## GIVEN INFORMATION
[Start of Attachment]

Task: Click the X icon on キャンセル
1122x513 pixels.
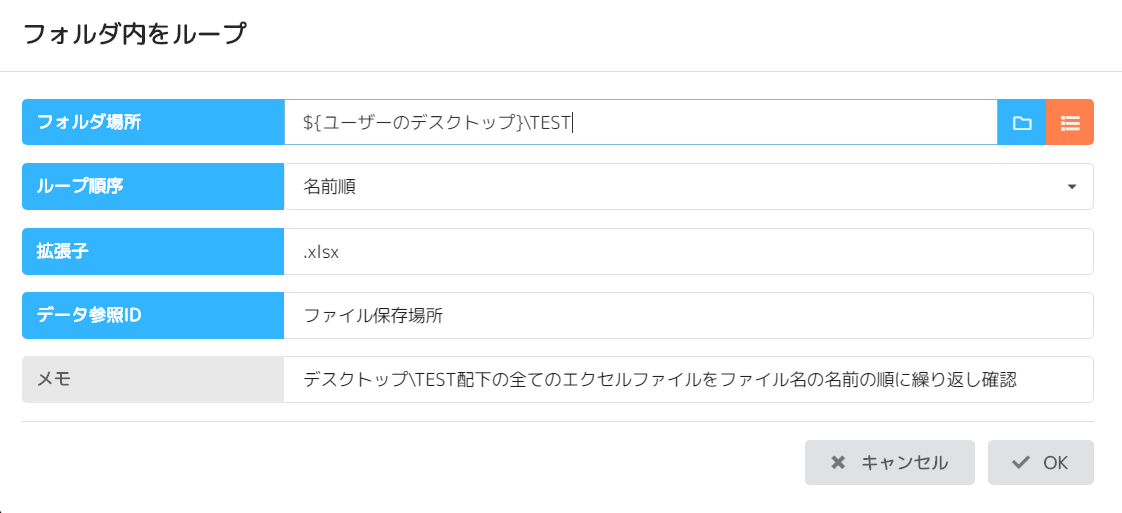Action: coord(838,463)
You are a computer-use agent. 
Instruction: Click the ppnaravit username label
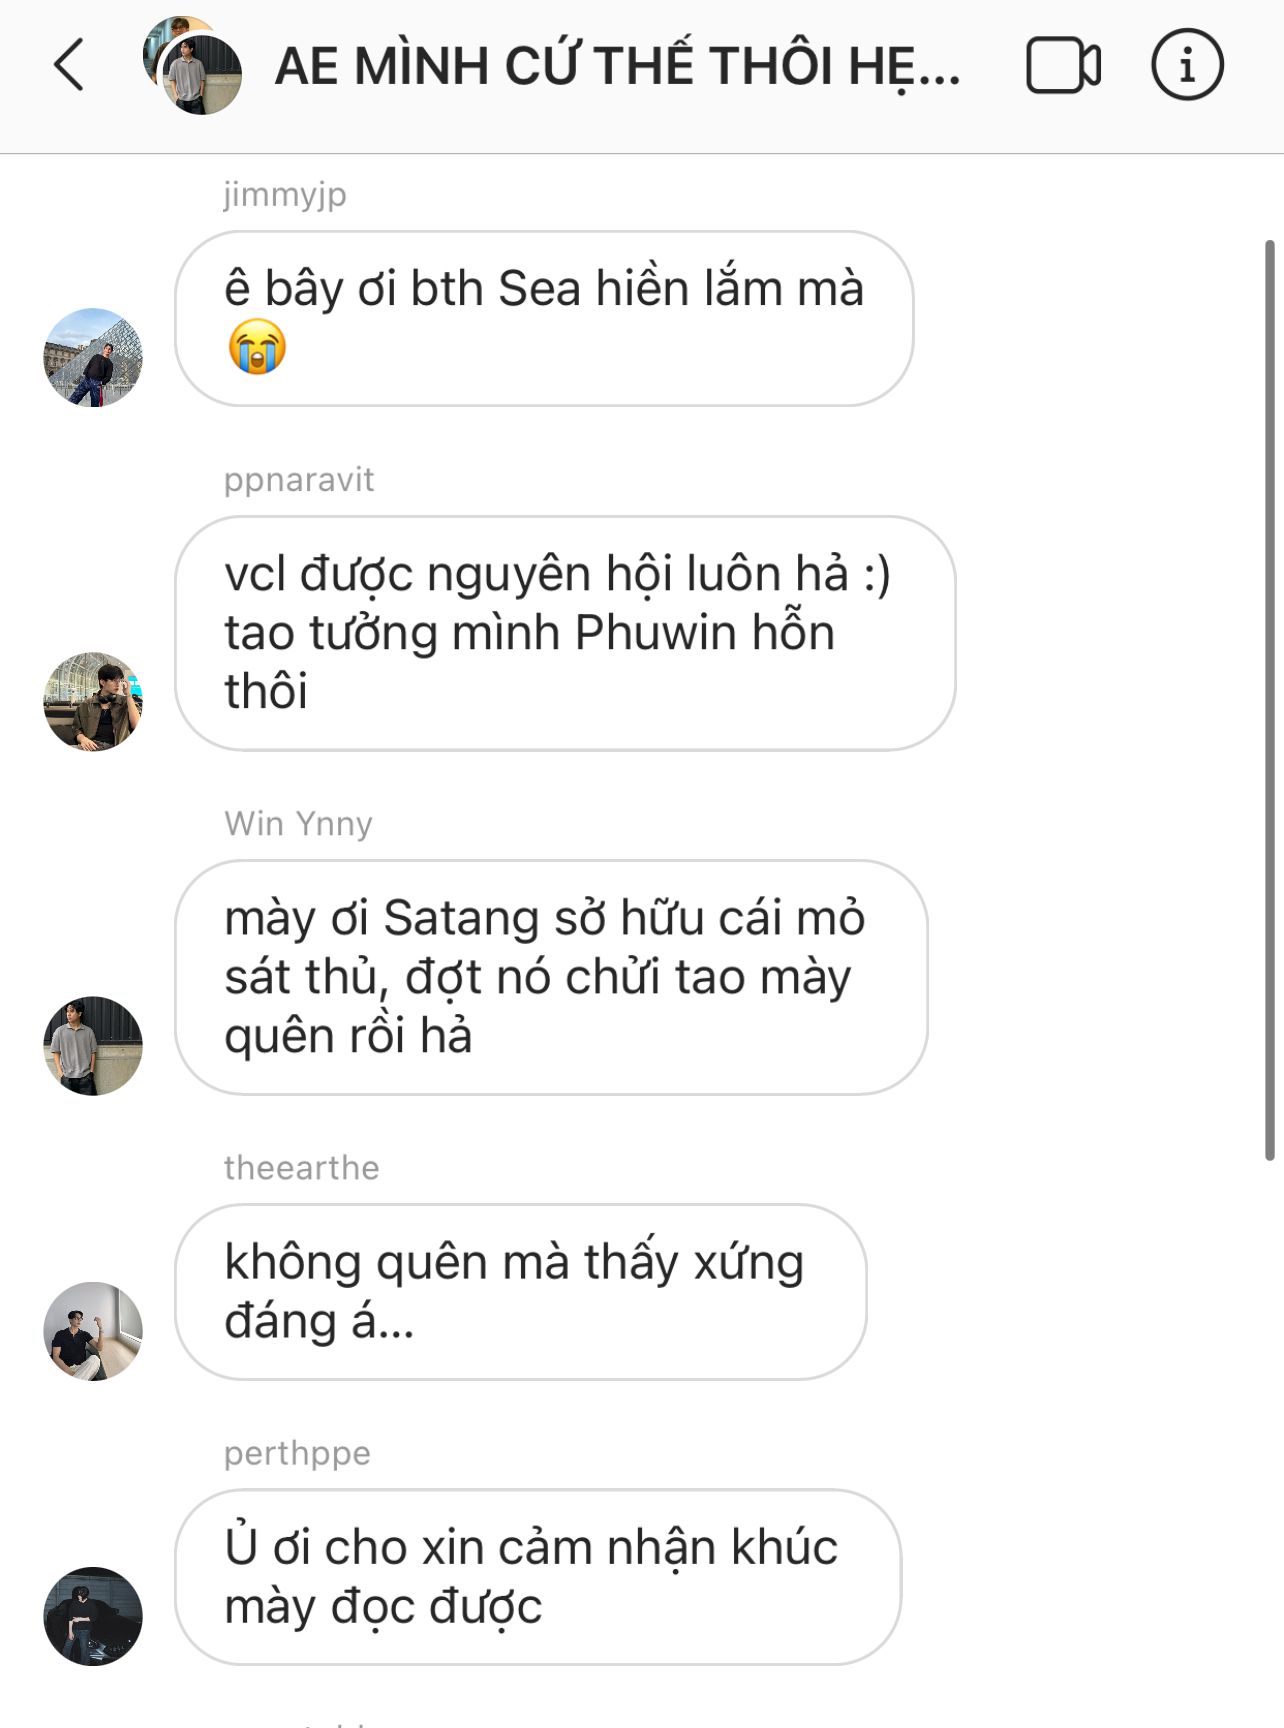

[End of Attachment]

From the first record to the last, transcribe everything exactly but drop the pictures.

## SOLUTION FOR THIS EXERCISE
Task: Click the X icon on キャンセル
1122x513 pixels.
Action: coord(838,463)
You are a computer-use agent. 
Instruction: Click the ppnaravit username label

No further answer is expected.